March 27, 2008
Bids to go out to build urban oasis
Advertiser

A project first envisioned in the mid-1990s could finally get off the ground later this year.

The Gateway Greenspace - so named because it's at the end of the main downtown exit ramp from Interstate 64/77, greeting visitors as they approach the Clay Center - could be finished by the end of this year.

"We are making the final changes in the bid package," Susie Salisbury, a vice president of the Charleston Area Alliance, said Wednesday. "We hope to advertise for contractors within the next week," she said Wednesday.

Construction could begin in June, she said.

Salisbury has been waiting for that since she was director of Charleston Renaissance Corp., one of the three groups merged to form the Alliance several years ago.

Renaissance members developed the CENTRAL (short for Commercial, Economic, Neighborhood, Transportation, Recreation And Living) Redevelopment Plan in the mid-1990s, after they had completed many of the goals set in a previous plan for linking the Charleston Town Center with downtown, Salisbury said.

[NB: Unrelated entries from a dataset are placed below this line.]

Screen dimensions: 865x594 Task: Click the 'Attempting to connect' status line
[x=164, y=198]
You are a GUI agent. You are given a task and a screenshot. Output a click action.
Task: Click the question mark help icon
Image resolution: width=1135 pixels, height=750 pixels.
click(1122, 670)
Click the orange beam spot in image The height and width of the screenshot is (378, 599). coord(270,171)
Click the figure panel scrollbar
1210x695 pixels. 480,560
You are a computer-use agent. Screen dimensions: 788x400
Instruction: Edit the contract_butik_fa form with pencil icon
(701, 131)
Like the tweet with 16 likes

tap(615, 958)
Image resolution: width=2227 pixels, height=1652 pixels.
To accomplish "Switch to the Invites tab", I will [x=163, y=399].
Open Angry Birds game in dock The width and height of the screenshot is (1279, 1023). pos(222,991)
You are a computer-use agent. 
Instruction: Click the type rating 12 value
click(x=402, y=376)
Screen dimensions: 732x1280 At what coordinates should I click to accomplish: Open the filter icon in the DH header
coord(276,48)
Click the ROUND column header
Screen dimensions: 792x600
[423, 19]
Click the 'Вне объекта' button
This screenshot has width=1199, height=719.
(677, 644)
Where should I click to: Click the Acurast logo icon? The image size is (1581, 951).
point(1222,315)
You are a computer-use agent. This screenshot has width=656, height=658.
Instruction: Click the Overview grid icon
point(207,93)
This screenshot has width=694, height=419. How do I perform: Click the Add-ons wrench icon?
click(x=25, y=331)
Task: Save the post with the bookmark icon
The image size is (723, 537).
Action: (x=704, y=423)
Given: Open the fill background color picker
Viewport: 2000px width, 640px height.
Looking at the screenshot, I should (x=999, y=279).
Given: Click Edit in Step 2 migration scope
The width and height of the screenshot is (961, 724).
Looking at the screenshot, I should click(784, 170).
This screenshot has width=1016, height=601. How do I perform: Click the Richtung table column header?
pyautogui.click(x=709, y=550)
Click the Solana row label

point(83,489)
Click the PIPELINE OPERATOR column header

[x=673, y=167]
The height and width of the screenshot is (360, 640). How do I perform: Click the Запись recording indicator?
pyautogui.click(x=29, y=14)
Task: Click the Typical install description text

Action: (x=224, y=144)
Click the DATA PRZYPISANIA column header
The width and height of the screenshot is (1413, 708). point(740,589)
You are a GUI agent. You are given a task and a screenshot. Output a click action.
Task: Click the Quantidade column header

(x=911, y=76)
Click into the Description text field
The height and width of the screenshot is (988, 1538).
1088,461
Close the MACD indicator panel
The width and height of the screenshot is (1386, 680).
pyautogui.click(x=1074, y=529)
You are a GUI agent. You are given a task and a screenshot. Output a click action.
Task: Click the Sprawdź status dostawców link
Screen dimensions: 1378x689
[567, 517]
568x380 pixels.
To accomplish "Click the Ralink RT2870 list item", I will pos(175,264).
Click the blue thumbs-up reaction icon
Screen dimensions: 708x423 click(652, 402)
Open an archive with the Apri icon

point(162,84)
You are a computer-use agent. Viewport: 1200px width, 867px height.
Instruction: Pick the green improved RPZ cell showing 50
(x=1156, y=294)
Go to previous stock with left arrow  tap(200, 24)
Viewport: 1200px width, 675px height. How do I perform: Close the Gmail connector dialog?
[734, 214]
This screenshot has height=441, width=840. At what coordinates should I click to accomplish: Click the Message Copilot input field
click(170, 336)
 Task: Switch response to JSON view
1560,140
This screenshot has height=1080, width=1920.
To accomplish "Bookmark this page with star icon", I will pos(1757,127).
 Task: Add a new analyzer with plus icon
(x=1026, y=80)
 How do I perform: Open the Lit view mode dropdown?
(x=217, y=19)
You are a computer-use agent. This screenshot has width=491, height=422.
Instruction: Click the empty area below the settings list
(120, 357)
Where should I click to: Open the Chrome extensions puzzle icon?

Among the many ideas in the CENTRAL plan was a two-acre park "between Sentz Court and Broad Street, as far north as Lewis Street." The park would feature "flower gardens, picnic areas, walking paths and lawn game areas," according to news accounts.

The concept evolved to more of an outdoor learning center with an environmental emphasis. It also shrunk to about an acre, as planners decided to focus on the four parcels closest to Washington Street and leave the Verizon building along Leon Sullivan Way.

In 1999, Charleston Urban Renewal Authority board members bought the old Motorcar Supply auto parts site for $315,000 - their contribution toward the project.

The process ground to a near halt as Barbara Selman drove a hard bargain for the last parcel - a small site on Washington Street she leased to a rental car firm.

CURA took the land through eminent domain in June 2006. A court-appointed panel awarded Selman $376,000 for the land, but she appealed and a jury gave her $591,000 last summer. She ultimately settled for $520,000 in December.